• Requirements: Extend the review of Miles Calder's acoustic show at the Wine Cellar, writing on from its final sentence.

** START Excerpted text **

There’s a warm and welcoming atmosphere tonight in the Wine Cellar. It seems to be lighter along with the mood.
Miles Calder is trekking the country on his own, at least tonight, as long-time band member and guitarist extraordinaire Chris Armour has been sick and so the acoustic tour is truly acoustic, except Miles has a plan B, and that is Finn Johannson, who is also opening the show.
Miles has been busy enough (apart from the day job) and releasing singles is the modus operandi at the moment, especially as he now has studio time with Sam Scott producing, a development he describes as exciting and edgy, Sam taking him to places he doesn’t expect.
And who else is there to add to the mix, already shaping up as delightfully informal, but one Christopher Dent, aka Albi, along for the ride to support his flatmate Finn on a few songs. Turns out Finn has moved up from Wellington to study gaming, and so it’s an easy thing to do to ask your flatmate to come along and improvise.

** END Excerpted text **
** START Information shown **

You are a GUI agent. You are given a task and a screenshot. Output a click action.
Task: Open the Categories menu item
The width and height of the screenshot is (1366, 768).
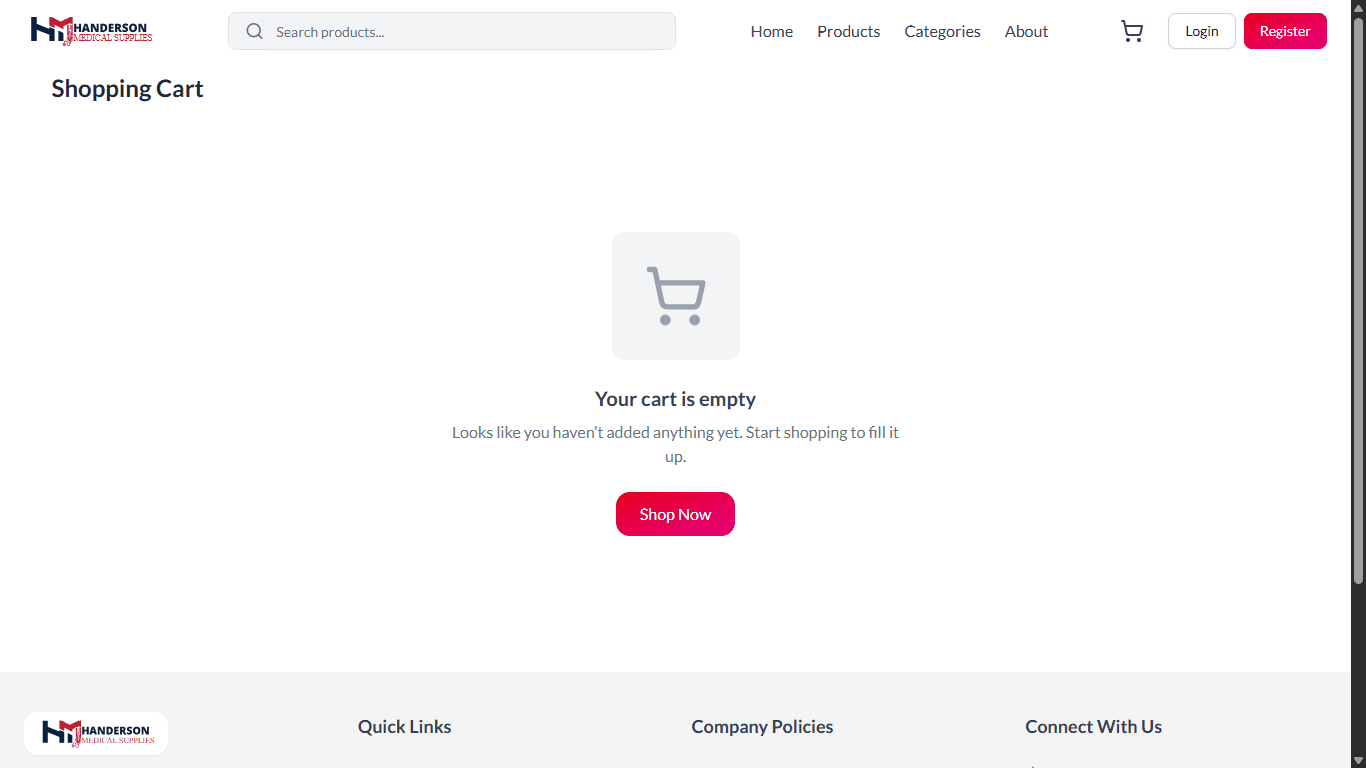pos(943,32)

** END Information shown **

• Written response:
Finn is very relaxed tonight, verrrrrry relaxxxxed, and a little frisky behind his beer. “Sometimes a mountain is just a mountain, and a river is just a river” ….. but sometimes they are not, is the first song.
Finn plays some alt folk kind of stuff, dark, and Chris softens with sweet harmonies, and a “who am I?” song about Shituations which is also a great name for a song, four new songs none of which are Things that I forgot about played live for the first time, part tragedy, part comedy, psychedelic pathos, and Chris retires, and we get Maybe and somewhere in here is a bottle opener and a six pack, and a broken string, and a lost capo, and a cry for Rohan to help, and Rohan does, and Finn switches to micro keyboard, and sounds like Badly Drawn Boy meets Randy Newman. And ends with If This is Love, sung with uninhibited passion and we are with Finn on his journey to somewhere with a sense of even better to come.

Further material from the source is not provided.